The checks since then have become a political football.

In 2018, lawmakers began using Alaska Permanent Fund earnings, long used to pay dividends, as a recurring source of revenue to help pay for government. They have stuck to caps on yearly withdrawals but failed to set a new formula for how the money should be split between dividends and government expenses, igniting fights that have snarled budget negotiations and distracted from other issues.

Dunleavy in 2021 proposed a constitutional amendment that was intended to be part of a broader fiscal plan that would dedicate half of what's withdrawn from the fund to dividends. But it went nowhere.

He included in his latest budget proposal a check based on the formula last used in 2015, which is widely seen as unsustainable. Dunleavy successfully ran for governor in 2018 pushing for a dividend in line with the formula but he's never gotten that through the Legislature. He was reelected to a four-year term in 2022.

His budget plan would spend $2.3 billion on dividends of about $3,400 a person and require about $990 million from depleted state savings to balance.

Last year's dividend was $1,312, and Stevens said there will be efforts to pay a "reasonable" dividend this year. The Senate last year passed legislation calling for 75% of annual earnings' withdrawals to go to government and 25% to dividends and making that a 50/50 split if the state generated at least $1.3 billion in new recurring revenues and hit a savings target. That approach faltered in the Republican-led House.

"Are we ever going to solve it?" Stevens said of the yearly debate. "Probably not. It's always going to be a battle, and when we have a governor that insists on this gigantic dividend in his budget, we'll always have that battle with the governor."

Dunleavy said he expects discussion of energy issues, including updates to transmission lines in Alaska's most populous Railbelt region. The natural gas supply relied on by south-central Alaska residents and Dunleavy's proposal for underground storage of carbon dioxide also could get attention.

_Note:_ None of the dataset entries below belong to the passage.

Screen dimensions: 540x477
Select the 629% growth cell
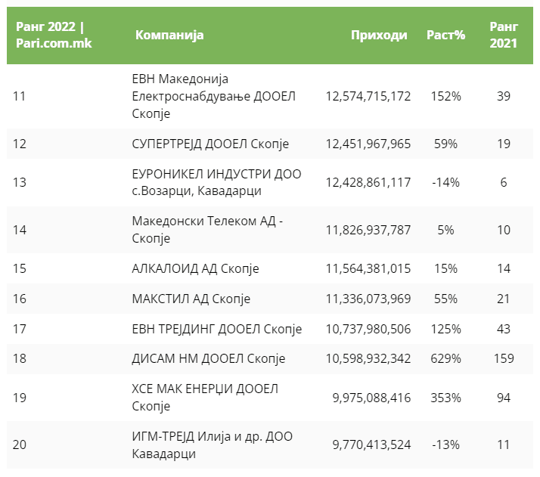[445, 358]
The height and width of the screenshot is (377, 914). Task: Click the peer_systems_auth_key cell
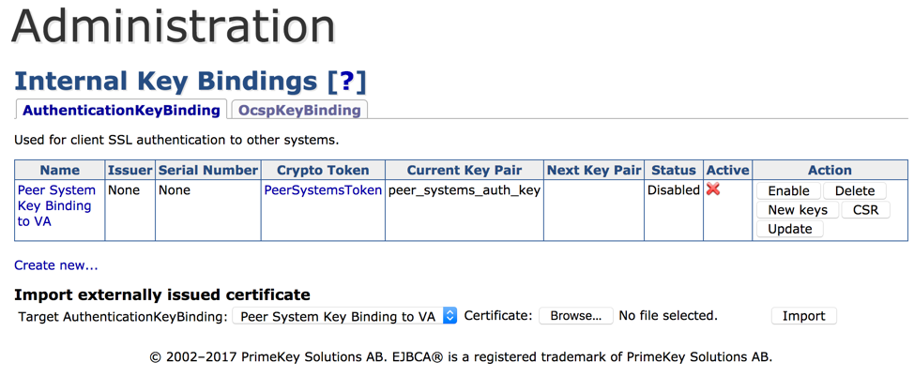[464, 190]
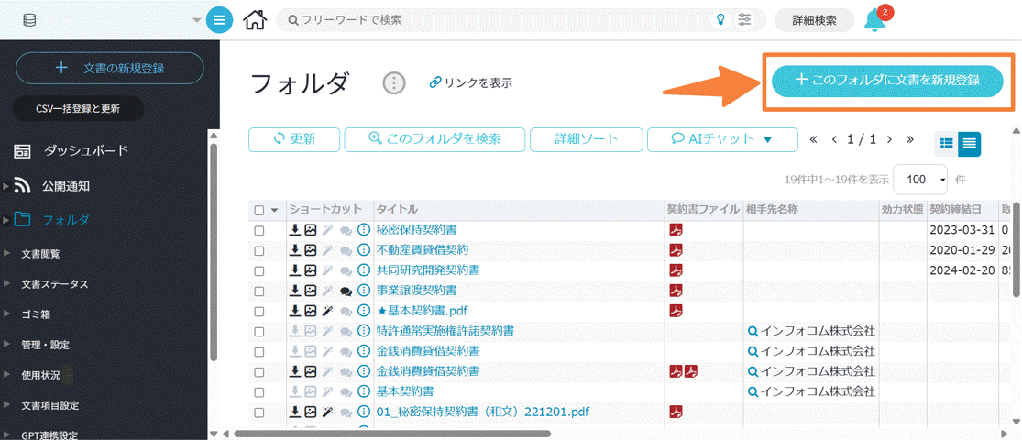
Task: Open ダッシュボード in the sidebar
Action: click(85, 150)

A salary increase hastily advanced last year by new appointees to the Alaska State Officers Compensation Commission — and accepted by lawmakers — will boost yearly salaries for legislators from $50,400 to $84,000. The governor, lieutenant governor and chief department heads also got raises that took effect July 1.

The legislative raises take effect at the start of the session. Half of lawmakers' pay for January will be at the old rate and half at the new, which will equal about $80,000 this year, said Jessica Geary, executive director of the Legislative Affairs Agency.

All lawmakers, except the three who live in Juneau, also are entitled to a daily $307 allowance during session. Regular sessions last up to 121 days.

The salary commission has struggled with how to address legislative pay. The per diem lawmakers receive has come under scrutiny, particularly during years with drawn-out special sessions. Lawmakers have complained that without a salary increase, it is hard to attract younger people or those with families to run and serve in the Legislature.

Lawmakers last year rejected a commission proposal that called for increasing executive branch pay but did not address legislative pay. After that, two members resigned and three others were removed by Dunleavy. With little discussion, new appointees proposed the pay hike for lawmakers, in addition to the executive branch raises.